Before the Ka’aihue AB, the Twins had a 63 percent chance of winning the game. After the Ka’aihue AB, the game was a coin flip. Each team had a 50 percent chance of winning.

If the game is a coin flip in the eighth inning, I am going with my guy. And that guy for Gardenhire should have been Matt Capps.

Capps pitched just two-thirds of an inning the day before, and before that hadn’t pitched in four days. There was no excuse for Capps not being fresh.

More so, the Twins had just called up Burnett from the minors. I am not sure I would chosen a guy who just was called up from the minors over my closer.

But Gardenhire decided to stick with Burnett, and that move cost him.

With Jarrod Dyson running for Ka’aihue, Dyson attempted to steal second and Drew Butera threw the ball into center field. Betemit scored and Dyson went to third.

Now, the game is tied at three and the game go from a coin flip to the Royals having a 74 percent chance of winning. With the game tied, Gardenhire has to do everything he can to keep the game tied.

Instead, he sticks with Burnett in the highest-leverage situation in the game.

Burnett walked Bryan Pena and the Royals had first and third with one out. Bringing Capps in to face Alcides Escobar to try to get the double-play would have been the right move, but Burnett was allowed to pitch to Escobar and Escobar hit a sacrifice pop-up to short (the ball was a shallow fly ball to short), and it was 4-3 Royals and going to the ninth with a 83 percent chance of winning.

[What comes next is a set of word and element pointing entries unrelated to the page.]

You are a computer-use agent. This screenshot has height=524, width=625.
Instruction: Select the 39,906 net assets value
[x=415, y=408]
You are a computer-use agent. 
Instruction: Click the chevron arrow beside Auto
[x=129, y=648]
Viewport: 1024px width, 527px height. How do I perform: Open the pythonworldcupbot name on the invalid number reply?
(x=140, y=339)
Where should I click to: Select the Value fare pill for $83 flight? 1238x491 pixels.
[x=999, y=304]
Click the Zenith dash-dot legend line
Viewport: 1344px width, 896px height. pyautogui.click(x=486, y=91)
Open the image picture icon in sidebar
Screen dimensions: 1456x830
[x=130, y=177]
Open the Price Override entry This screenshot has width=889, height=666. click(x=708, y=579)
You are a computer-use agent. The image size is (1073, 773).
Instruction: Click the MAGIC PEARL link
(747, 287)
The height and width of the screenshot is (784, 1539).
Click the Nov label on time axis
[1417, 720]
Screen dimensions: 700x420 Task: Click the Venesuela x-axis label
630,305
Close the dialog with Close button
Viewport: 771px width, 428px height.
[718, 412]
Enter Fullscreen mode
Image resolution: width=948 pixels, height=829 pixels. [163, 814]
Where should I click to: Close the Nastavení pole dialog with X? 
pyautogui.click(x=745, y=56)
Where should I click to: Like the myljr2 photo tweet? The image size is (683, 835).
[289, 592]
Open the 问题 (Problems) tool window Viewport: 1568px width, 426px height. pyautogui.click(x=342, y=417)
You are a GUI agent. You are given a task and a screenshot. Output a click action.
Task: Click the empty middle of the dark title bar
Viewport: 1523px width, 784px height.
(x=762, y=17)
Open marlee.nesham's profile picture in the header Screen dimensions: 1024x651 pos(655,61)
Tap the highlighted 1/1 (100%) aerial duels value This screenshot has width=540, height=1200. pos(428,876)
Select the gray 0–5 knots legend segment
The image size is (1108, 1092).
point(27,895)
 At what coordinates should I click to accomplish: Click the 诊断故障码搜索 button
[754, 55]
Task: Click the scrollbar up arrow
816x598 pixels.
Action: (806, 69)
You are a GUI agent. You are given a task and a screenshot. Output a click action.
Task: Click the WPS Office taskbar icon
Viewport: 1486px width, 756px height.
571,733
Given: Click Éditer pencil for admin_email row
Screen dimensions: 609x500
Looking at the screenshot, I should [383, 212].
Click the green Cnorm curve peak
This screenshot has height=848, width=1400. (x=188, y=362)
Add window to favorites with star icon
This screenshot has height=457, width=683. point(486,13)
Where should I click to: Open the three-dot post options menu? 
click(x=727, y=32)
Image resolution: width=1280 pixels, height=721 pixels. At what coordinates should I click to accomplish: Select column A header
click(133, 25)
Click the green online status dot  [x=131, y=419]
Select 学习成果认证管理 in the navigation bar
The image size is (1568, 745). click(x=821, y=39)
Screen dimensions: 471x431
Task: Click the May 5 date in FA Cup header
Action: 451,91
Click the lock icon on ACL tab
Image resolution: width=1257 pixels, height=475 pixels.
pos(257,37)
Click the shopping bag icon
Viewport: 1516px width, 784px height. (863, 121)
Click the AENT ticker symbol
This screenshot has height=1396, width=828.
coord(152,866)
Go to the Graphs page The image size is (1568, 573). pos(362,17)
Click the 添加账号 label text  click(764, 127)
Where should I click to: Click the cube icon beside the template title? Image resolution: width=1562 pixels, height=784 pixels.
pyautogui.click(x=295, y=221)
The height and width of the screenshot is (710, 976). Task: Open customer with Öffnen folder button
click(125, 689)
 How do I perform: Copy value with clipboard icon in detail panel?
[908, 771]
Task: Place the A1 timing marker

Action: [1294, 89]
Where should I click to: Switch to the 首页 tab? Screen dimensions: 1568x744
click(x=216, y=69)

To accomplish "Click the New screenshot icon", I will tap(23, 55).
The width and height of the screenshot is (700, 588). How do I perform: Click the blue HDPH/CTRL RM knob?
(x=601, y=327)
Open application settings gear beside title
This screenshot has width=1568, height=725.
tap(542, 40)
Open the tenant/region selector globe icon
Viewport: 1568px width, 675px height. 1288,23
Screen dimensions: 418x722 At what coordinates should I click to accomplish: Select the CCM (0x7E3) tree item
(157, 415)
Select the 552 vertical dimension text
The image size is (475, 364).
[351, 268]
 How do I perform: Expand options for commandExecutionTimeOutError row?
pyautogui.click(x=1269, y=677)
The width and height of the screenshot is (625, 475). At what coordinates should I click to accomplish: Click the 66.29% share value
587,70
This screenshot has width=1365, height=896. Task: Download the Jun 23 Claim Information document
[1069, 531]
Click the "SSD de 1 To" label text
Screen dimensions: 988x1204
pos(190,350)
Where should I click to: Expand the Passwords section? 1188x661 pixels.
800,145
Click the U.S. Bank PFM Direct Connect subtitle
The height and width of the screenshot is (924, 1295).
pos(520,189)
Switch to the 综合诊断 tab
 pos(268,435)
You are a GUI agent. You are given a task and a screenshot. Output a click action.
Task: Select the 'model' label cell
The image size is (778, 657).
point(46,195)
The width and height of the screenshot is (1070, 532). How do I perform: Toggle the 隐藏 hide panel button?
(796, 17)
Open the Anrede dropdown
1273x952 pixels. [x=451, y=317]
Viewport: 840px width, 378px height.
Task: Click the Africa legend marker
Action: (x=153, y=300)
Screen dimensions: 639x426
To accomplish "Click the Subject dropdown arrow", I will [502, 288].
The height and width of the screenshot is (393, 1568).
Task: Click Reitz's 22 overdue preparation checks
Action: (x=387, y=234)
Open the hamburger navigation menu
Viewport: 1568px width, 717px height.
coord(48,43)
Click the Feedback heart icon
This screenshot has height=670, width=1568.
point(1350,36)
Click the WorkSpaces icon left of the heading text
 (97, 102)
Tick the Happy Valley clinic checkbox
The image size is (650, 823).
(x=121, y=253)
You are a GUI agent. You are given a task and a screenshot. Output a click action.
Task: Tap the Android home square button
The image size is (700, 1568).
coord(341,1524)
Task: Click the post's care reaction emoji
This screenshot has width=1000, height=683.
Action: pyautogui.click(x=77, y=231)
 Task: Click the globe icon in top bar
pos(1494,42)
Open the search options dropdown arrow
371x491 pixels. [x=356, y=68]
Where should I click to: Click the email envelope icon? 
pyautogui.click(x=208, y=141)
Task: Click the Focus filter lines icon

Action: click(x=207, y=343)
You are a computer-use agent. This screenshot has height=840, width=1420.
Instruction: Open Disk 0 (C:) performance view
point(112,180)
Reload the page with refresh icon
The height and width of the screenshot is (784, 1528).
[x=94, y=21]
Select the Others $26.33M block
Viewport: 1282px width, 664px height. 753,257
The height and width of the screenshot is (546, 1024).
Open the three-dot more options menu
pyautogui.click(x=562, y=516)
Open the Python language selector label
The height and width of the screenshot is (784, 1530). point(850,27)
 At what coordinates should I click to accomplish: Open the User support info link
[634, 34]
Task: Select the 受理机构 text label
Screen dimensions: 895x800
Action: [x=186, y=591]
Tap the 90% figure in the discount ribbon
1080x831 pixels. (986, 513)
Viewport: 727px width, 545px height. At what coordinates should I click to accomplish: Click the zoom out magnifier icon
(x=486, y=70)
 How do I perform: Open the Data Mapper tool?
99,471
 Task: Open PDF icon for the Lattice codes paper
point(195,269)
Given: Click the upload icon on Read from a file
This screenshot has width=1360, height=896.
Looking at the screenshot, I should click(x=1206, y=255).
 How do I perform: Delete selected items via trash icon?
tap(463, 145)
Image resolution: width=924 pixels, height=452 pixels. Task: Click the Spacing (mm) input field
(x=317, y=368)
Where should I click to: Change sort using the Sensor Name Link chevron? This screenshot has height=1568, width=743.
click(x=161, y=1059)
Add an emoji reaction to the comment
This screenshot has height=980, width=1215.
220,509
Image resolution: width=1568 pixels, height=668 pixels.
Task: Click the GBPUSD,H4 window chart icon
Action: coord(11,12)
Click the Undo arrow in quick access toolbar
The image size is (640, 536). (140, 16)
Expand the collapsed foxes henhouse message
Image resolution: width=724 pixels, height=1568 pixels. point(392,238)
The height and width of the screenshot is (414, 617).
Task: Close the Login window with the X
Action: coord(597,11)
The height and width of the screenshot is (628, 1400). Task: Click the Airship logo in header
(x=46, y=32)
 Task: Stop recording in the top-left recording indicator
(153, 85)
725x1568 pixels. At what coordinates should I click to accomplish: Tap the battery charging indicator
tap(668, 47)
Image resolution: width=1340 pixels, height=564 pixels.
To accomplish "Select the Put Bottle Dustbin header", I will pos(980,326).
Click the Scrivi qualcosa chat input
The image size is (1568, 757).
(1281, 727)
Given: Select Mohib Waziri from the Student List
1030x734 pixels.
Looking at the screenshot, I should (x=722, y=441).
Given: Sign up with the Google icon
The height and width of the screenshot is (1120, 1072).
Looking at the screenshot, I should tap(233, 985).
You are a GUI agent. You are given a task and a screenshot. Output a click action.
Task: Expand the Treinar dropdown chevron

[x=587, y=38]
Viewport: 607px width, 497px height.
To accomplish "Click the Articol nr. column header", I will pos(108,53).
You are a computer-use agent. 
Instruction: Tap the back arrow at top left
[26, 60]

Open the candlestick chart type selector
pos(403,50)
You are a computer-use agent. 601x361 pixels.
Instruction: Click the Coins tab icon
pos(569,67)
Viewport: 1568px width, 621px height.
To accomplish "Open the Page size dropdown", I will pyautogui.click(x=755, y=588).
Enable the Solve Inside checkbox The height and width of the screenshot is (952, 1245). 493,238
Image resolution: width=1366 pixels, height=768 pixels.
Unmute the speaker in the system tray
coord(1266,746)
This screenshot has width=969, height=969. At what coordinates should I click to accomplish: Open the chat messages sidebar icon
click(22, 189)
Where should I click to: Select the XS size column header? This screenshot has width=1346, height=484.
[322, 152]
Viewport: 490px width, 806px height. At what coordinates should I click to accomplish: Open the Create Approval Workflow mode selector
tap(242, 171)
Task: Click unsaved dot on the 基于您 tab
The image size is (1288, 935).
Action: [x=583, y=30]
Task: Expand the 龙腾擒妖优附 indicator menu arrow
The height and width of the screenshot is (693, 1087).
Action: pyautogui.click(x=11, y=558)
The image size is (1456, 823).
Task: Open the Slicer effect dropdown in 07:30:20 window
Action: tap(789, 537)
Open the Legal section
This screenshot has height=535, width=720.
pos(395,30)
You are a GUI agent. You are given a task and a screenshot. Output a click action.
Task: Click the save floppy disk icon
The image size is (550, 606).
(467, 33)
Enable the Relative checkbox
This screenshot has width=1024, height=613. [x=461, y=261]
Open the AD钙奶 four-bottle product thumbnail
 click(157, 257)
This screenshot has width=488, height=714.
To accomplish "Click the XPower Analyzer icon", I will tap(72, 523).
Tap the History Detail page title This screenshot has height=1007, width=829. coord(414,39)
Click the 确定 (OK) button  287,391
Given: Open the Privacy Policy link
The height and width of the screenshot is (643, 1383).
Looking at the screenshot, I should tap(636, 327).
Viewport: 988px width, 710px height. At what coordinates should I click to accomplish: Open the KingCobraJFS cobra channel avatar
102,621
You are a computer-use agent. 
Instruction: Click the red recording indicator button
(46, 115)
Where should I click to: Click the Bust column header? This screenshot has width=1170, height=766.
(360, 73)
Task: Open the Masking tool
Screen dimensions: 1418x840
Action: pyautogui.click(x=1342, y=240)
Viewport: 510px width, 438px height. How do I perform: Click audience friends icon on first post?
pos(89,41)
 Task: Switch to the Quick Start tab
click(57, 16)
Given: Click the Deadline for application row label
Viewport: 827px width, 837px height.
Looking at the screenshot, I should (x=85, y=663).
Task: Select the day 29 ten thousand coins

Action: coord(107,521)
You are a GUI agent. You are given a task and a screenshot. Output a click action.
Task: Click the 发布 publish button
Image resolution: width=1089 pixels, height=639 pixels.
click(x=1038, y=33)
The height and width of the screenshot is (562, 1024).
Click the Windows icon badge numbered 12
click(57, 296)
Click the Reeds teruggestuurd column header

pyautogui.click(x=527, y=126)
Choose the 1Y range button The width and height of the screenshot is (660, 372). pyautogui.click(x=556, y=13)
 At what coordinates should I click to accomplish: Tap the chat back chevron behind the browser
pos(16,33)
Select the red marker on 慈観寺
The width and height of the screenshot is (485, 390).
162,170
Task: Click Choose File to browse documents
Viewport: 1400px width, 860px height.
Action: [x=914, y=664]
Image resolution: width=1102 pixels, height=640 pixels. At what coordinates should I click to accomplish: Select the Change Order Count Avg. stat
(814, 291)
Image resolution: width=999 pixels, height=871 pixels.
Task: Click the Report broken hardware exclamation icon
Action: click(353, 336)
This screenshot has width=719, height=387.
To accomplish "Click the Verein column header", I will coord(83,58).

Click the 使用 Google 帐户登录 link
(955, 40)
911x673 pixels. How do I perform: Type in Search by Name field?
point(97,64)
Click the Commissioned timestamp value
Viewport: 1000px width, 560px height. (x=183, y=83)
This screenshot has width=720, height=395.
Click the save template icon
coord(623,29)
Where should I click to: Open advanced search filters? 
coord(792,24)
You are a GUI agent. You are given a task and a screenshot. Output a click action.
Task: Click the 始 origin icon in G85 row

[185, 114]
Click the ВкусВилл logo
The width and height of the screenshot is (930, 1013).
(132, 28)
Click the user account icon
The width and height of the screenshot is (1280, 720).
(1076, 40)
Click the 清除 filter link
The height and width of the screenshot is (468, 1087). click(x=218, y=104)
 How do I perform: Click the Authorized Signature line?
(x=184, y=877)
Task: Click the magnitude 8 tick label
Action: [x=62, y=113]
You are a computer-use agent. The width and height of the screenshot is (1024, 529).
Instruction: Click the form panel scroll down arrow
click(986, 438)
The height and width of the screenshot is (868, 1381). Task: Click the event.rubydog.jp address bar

What more puzzling about Gardenhire’s logic here is that he was quick to pull starter Scott Baker in the seventh to go to Burnett in the first place. It’s okay for Burnett to pitch more than one inning, but not Capps?

The Twins are a hot mess and need to get every win they can before it gets late, early. Gardenhire didn’t go to Capps when he should have because of some unwritten rule that your closer can’t get more than three outs in a game, and it cost him.